■ WORK TO BE COMPLETED ■
Give back exactly the lines from the start of the listing to the line containing "Click the date", inclusive, and nothing beyond them.

━━ DATA EXCERPTS

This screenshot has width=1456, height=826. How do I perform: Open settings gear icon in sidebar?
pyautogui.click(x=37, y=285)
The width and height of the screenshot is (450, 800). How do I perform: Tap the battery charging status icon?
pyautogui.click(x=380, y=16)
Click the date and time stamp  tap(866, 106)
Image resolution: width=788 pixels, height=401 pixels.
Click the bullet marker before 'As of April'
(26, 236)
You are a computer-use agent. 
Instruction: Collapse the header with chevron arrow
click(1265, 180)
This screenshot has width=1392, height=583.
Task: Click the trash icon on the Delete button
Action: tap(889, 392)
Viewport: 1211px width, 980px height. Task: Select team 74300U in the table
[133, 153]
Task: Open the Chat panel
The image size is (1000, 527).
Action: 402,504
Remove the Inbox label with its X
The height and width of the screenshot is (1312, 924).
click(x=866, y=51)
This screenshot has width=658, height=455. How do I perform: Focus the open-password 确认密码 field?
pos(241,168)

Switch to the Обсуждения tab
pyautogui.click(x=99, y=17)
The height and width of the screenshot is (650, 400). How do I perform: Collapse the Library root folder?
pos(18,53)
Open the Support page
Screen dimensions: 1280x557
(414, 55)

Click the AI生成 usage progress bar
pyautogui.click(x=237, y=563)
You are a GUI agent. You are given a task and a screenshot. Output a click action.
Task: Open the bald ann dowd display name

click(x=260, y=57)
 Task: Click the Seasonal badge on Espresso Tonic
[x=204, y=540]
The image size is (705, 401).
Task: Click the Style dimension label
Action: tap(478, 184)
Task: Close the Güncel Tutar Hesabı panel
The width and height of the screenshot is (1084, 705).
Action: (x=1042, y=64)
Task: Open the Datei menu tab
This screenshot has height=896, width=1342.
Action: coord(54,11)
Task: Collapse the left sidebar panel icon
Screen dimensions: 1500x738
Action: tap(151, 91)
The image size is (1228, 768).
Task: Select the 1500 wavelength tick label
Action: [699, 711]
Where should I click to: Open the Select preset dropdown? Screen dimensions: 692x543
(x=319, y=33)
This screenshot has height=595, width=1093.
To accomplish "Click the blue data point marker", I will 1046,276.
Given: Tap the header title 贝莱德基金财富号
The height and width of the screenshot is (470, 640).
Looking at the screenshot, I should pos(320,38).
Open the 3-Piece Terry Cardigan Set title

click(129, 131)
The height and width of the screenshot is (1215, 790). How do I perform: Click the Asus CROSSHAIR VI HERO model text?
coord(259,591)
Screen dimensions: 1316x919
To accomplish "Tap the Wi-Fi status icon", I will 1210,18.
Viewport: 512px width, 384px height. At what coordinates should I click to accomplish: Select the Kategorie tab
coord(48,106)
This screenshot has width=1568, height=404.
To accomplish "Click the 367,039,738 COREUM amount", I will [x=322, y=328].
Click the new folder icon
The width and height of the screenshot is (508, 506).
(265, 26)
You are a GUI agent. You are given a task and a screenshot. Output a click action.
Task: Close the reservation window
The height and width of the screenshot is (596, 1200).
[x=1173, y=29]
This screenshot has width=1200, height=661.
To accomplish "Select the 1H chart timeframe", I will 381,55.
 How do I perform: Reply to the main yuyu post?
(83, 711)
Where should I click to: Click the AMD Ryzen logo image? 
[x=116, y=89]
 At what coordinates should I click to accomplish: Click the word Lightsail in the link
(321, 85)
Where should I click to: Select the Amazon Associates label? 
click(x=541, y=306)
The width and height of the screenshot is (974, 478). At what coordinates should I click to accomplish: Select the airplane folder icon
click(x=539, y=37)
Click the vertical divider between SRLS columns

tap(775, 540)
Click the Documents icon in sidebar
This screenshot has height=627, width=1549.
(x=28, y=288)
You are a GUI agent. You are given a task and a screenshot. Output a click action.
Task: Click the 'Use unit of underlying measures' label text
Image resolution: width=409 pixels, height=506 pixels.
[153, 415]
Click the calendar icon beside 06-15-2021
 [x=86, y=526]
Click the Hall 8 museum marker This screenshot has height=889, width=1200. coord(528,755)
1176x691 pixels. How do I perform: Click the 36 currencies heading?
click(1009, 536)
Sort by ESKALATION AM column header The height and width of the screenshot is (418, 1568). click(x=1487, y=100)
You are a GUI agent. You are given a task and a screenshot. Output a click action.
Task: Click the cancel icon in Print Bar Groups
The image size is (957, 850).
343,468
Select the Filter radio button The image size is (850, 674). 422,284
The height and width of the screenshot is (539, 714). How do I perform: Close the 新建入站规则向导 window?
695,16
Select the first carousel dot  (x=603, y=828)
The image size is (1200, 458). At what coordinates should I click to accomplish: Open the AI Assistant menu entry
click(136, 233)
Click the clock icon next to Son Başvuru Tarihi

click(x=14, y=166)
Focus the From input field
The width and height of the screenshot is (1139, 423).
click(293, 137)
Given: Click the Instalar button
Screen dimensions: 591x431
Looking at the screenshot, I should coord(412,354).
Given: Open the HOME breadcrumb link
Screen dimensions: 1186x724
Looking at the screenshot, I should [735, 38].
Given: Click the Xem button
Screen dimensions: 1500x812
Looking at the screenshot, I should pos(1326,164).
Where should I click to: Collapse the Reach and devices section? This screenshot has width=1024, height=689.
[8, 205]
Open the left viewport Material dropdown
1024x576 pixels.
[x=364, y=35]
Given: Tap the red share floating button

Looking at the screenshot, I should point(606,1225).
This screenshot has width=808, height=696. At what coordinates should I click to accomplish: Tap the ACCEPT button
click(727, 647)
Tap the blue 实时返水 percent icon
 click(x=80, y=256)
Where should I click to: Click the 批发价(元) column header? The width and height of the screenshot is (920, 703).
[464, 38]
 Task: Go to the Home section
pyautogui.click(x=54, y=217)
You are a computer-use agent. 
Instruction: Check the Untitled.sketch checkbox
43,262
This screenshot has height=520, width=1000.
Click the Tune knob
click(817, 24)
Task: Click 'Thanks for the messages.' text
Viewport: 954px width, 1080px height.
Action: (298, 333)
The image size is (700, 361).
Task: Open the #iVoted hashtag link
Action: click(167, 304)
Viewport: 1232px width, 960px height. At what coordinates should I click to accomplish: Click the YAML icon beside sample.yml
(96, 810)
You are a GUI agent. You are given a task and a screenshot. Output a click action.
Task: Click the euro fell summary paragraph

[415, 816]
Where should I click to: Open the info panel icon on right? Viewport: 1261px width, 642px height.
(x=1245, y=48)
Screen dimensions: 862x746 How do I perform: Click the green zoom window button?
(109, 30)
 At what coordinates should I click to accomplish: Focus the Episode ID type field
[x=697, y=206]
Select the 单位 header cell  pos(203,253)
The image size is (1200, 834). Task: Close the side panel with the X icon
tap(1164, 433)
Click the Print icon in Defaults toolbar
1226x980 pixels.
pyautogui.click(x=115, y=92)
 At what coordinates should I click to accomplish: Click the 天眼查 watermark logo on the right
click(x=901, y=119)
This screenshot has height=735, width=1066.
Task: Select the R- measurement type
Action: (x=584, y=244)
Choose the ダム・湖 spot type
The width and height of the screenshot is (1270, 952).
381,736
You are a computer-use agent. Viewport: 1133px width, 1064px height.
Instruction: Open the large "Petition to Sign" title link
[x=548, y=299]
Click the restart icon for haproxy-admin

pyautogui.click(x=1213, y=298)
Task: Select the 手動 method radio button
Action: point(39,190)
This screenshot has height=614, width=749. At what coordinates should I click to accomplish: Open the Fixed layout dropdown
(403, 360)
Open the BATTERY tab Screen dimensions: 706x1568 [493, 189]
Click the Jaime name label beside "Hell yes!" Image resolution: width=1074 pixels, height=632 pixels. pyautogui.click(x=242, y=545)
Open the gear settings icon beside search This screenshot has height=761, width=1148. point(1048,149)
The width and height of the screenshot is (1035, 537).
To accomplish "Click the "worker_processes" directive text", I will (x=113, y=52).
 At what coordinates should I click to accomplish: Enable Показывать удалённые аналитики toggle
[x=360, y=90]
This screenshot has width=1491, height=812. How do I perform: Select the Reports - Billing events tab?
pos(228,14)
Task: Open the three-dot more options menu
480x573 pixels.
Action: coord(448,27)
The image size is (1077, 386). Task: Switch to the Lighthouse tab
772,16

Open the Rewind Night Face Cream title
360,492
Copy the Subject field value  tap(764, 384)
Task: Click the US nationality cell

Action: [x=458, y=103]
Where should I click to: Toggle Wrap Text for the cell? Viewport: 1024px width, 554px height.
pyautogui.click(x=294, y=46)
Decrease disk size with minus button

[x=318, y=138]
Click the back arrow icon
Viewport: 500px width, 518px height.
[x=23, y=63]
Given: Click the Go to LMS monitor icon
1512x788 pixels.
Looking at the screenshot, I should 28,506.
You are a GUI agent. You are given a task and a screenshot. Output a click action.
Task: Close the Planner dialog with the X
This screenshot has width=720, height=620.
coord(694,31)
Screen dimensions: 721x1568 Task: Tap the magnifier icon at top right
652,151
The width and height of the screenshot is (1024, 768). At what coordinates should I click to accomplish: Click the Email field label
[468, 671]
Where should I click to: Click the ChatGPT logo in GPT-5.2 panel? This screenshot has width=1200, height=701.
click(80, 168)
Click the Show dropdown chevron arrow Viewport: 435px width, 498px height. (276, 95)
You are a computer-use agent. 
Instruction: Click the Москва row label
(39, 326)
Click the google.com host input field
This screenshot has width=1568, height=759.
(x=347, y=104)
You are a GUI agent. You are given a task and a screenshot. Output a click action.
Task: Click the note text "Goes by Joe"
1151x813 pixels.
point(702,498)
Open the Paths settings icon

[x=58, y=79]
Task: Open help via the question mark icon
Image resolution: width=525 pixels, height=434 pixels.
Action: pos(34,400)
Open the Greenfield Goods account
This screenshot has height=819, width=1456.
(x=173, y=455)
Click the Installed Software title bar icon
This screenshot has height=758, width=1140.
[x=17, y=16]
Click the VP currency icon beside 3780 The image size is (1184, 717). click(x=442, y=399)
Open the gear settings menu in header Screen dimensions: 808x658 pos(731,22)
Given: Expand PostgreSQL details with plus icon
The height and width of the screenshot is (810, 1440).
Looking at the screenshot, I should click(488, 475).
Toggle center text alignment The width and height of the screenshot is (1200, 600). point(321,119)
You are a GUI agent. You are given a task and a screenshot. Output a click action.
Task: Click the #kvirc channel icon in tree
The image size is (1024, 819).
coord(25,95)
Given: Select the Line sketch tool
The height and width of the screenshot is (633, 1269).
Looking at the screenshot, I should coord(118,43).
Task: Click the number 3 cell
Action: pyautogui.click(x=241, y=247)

━━━━

■ ANSWER AREA ■
This screenshot has width=1456, height=826. How do I perform: Open settings gear icon in sidebar?
pyautogui.click(x=37, y=285)
The width and height of the screenshot is (450, 800). How do I perform: Tap the battery charging status icon?
pyautogui.click(x=380, y=16)
Click the date and time stamp  tap(866, 106)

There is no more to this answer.